2025/09/14 のログ
ご案内:「平民地区 公園」に枢樹雨さんが現れました。
■枢樹雨 > 陽が沈み、秋の気配が色濃くなる夜の公園。
囲む木々が、涼やかな風にざわざわと揺れる最中。
カラ―――
硬質でありながら柔らかさのある音がひとつ、響く。
手入れの行き届いていない、石造りの遊歩道。
ひび割れ、欠け、土台の土が覗き、雑草の生える小道。
其処を踏む、白木の履物。道の途中に、不意に現れた其れ。
見る目がないからと、人ならざる振る舞いを隠すことなく姿現した妖怪。
軽い足取りでベンチの方へと歩いていくその手には、小振りな酒瓶と透明なグラス。
石造りの遊歩道とは違い、壊れた様子はない木製ベンチに腰を下ろすと、鬼角隠す白絹が揺れる。

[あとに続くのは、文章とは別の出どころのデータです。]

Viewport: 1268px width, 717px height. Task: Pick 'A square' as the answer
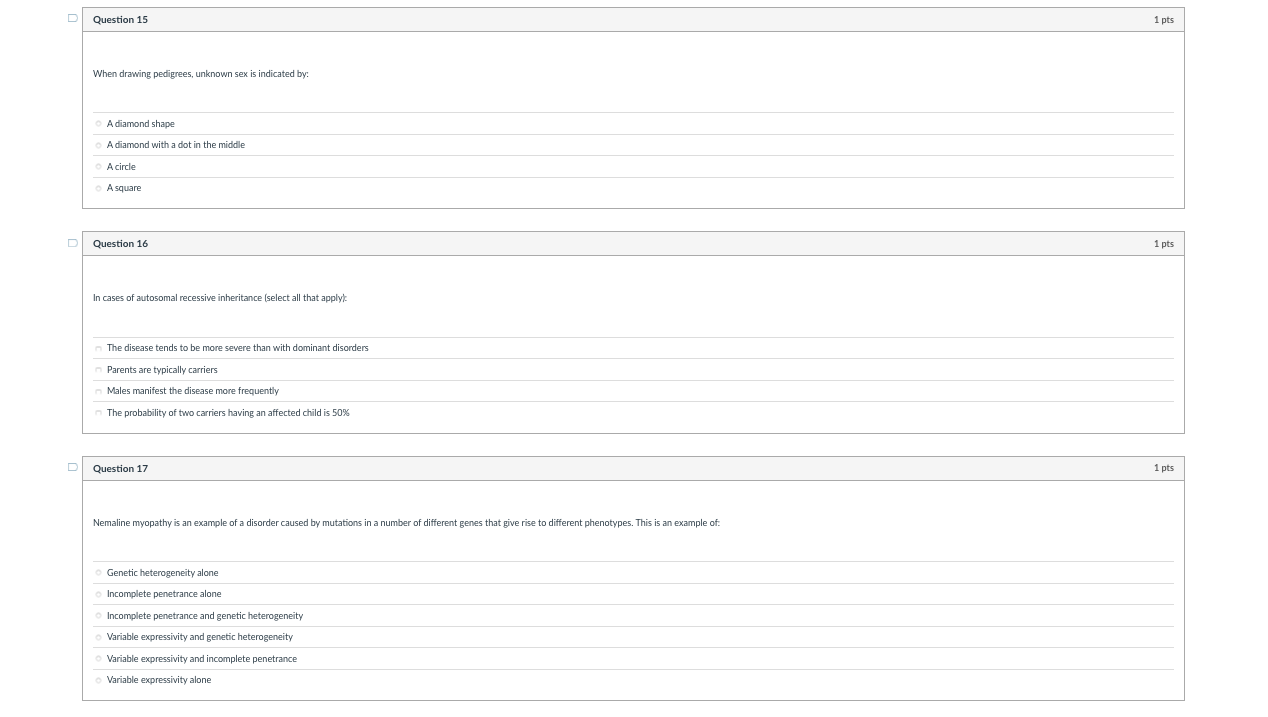99,188
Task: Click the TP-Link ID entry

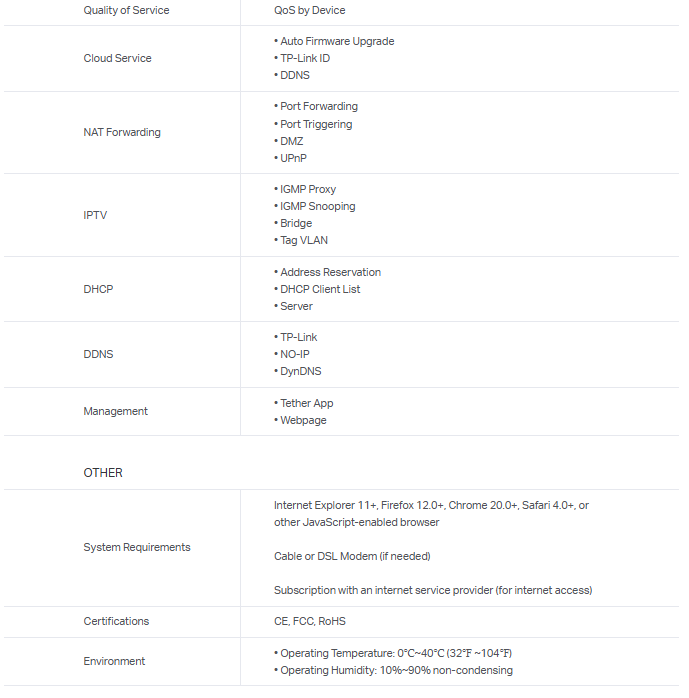Action: tap(304, 58)
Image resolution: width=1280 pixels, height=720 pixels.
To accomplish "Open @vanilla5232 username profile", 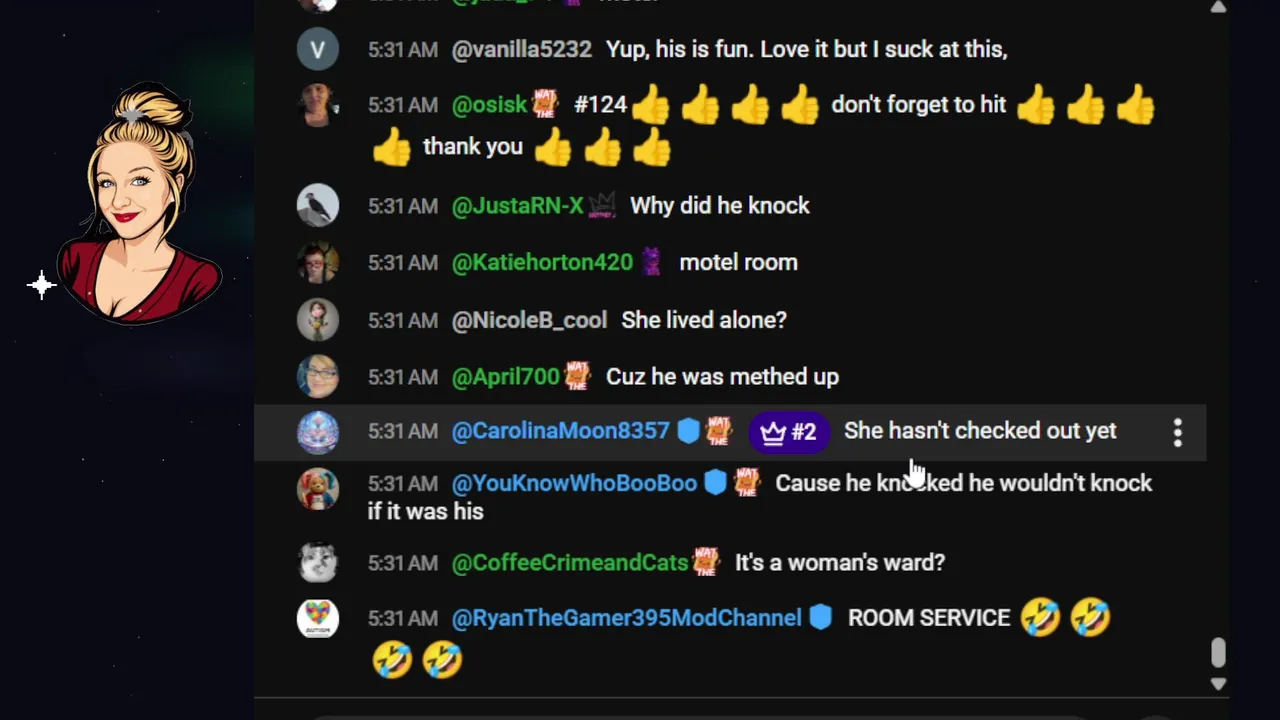I will [x=521, y=49].
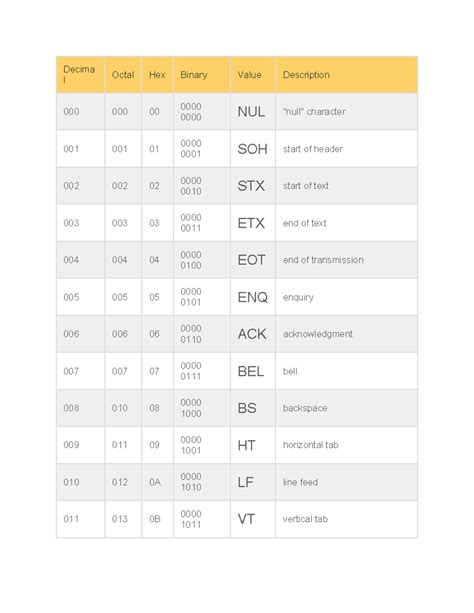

そしてグラスの中に入った砕かれた氷達も腰掛けた拍子にぶつかり合い、軽やかな音鳴らして。
「あ、」
氷が零れてしまうかもと、慌てて胸元に引き寄せたグラス。
大きめに砕かれた氷はグラスから飛び出る様子もなく、ほ…と安堵の息零せば、開栓した瓶の中身をグラスの中へと注いでいく。
深い琥珀色のお酒。鼻先寄せれば、酸味と甘味が合わさったフルーティーな香りが鼻腔を満たす。
長い前髪の下、仄暗い蒼の双眸が期限良さそうに細められると、グラスを口元へと寄せ、少しだけ傾けて。
■枢樹雨 > 口内に広がる芳醇な味わい。氷が溶ける前の、殊更に強い酒精。
薄い唇からグラスを離すと共にそっと吐息零せば、グラスを月明りに透かすようにして。
「良いものを、買えた。」
淡々と、抑揚のない声音。
それでも満足気な気配が、月明り透かす琥珀に向けられている。
もうひと口、林檎香るブランデーを味わうと、一度座面に置かれるグラス。
空いた両手で小振りな瓶の栓をしなおせば、左手からにじみ出る黒靄がその瓶を包み込む。
数秒後、霧散した黒靄。妖怪の手に瓶は存在しない。
妖怪自身も瓶はないものと認識しているのだろう、両手でグラスを持ち直し、夜闇の中での一人飲みの時間へと浸り。
■枢樹雨 > 氷によって冷やされたお酒と、外気との差が、グラスの表面に結露を生み出す。
口元でグラス傾ければその結露がグラスの底から落ち、青磁色の着物の布に、ひと時の染みを残す。
そうして気が付けば、グラス傾けても唇を越えて喉焼く酒精が届かなくなる。
再び月明りに透かしたグラス。
溶けて角の丸くなった氷同士が滑りぶつかり、カラリと音鳴らす。
其処に深い琥珀色は無くて。
「……もう、無い。」
静寂の中に落ちる、小さな声。
其処に重なる、風が木々揺らす音。
その音に、そして強い酒精に浸るように、瞼を閉じる。
それと同時に、存在が揺らぐ。
ベンチに腰掛けるひとつの肉体が、薄れていく。
見ている誰かが居たのなら、たった一度の瞬きの一瞬。
その一瞬の内に、ベンチに腰掛ける女の姿は無くなっていた―――…。
ご案内:「平民地区 公園」から枢樹雨さんが去りました。